Um percurso pela obra “O Banquete” de Platão e pelo “Banquete dos Eruditos” de Ateneu de Náucratis
Falar de vinho na Antiguidade Clássica, referenciando as obras literárias da história, é muito mais do que falar de bebida. É adentrar um universo simbólico em que civilização, prazer, medida e sabedoria dançam no mesmo compasso. Das obras que estudei e pesquisei como historiadora, poucas ilustram isso tão bem quanto O Banquete, conhecido também como O Symposium de Platão, do século IV a.C. (por volta de 380 a.C.) e O Banquete dos Eruditos, conhecido também como O Banquete dos Sofistas (Deipnosophistae) de Ateneu, escrito aproximadamente seis séculos depois, já sob a longa sombra do Império Romano (por volta de 193/197 d.C.).
Curiosamente essas duas obras, mesmo que separadas por transformações profundas na pólis, no direito, na arte e até na estrutura social do Mediterrâneo, mantêm o vinho no centro de sua tessitura literária. Mas o fazem à sua maneira: Platão erguendo-o quase como instrumento filosófico, Ateneu celebrando-o em referência enciclopédica e hedonista.
O vinho na Grécia clássica: um catalisador do logos
Na Atenas do século IV a.C., em que Platão escreveu seu Banquete, o symposium era muito mais que um simples beber social.
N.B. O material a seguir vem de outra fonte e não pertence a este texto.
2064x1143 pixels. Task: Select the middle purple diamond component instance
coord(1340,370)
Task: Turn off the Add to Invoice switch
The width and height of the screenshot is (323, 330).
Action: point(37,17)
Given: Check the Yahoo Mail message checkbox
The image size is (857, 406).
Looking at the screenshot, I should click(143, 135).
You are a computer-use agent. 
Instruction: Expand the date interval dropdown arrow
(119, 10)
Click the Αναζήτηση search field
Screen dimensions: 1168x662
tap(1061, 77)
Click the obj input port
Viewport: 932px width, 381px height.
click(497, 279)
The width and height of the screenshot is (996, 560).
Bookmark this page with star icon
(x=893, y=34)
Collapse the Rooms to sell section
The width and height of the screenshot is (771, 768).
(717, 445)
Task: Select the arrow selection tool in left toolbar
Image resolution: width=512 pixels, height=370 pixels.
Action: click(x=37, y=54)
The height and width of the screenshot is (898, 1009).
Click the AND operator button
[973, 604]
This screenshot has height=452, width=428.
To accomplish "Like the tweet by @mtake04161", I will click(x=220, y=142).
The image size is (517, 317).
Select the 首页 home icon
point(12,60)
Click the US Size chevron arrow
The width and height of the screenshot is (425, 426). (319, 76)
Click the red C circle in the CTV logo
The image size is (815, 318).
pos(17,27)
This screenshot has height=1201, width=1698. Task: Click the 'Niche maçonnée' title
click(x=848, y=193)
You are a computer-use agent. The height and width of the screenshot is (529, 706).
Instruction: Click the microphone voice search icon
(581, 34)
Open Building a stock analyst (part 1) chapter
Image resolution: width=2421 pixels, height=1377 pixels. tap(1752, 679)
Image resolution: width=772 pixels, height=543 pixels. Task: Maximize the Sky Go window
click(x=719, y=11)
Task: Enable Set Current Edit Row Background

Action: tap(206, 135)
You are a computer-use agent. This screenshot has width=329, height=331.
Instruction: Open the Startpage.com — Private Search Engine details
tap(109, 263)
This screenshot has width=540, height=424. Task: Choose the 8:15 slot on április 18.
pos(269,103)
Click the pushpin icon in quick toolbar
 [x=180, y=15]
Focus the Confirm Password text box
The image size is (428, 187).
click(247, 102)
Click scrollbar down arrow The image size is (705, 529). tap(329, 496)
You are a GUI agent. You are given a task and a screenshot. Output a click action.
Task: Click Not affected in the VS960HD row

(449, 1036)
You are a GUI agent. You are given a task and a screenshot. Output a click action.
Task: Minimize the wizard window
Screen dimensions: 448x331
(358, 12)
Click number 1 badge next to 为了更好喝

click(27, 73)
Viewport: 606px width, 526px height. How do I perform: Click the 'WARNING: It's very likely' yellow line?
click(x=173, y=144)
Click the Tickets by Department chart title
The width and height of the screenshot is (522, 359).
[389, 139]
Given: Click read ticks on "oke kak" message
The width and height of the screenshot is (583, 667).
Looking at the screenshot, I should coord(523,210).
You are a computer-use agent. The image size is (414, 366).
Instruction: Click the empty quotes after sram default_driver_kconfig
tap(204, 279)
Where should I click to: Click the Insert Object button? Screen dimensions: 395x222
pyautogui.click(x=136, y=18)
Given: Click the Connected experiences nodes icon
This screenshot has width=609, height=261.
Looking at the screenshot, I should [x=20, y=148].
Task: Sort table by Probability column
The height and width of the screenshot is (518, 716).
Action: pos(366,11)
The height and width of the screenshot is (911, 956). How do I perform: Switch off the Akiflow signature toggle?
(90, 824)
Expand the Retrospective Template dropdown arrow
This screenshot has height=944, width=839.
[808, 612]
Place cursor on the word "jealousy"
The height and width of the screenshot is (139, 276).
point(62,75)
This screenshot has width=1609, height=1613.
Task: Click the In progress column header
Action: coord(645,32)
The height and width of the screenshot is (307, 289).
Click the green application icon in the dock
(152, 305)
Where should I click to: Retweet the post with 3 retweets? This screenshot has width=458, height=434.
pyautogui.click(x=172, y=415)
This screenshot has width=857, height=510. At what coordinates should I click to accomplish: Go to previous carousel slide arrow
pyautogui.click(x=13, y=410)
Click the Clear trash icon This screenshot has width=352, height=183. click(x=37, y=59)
Tratava-se de uma instituição cultural: um pós-jantar exclusivamente masculino, em que se discutia poesia, política, moral e onde a presença do vinho era condição quase ritual.
A arqueologia corrobora vividamente essas práticas. Foram encontradas em Atenas (inclusive na Ágora) centenas de fragmentos de kraters (ânforas onde o vinho era misturado com água) e grandes taças para compartilhar essa mistura, chamadas kylix, muitas delas pintadas com as cenas dos symposiums: homens reclinados em klinai, bebendo com ânforas próximas, muitas vezes jogando o kottabos (um jogo com restos de vinho). Essas imagens dialogam diretamente com o que Platão descreve — o vinho como elemento estruturante da vida social e intelectual.


O Banquete
Na obra, Platão nos apresenta um grupo de amigos reunidos para celebrar o amor (Eros) em um banquete (chamado de symposium pelos atenienses) na casa de Agatão. A obra é escrita em forma de diálogo. Cada um dos amigos discursa filosoficamente acerca do amor e logo no início desse diálogo, vemos um cuidado quase metódico com a relação entre vinho e razão. É Erixímaco quem propõe, numa voz de médico e moderador, que bebam com parcimônia, pois ainda estão ressacados da noite anterior:
“Parece-me que hoje podemos beber moderadamente, sem exageros. Precisamos recuperar o corpo e o espírito.” (Platão, O Banquete, pág 176)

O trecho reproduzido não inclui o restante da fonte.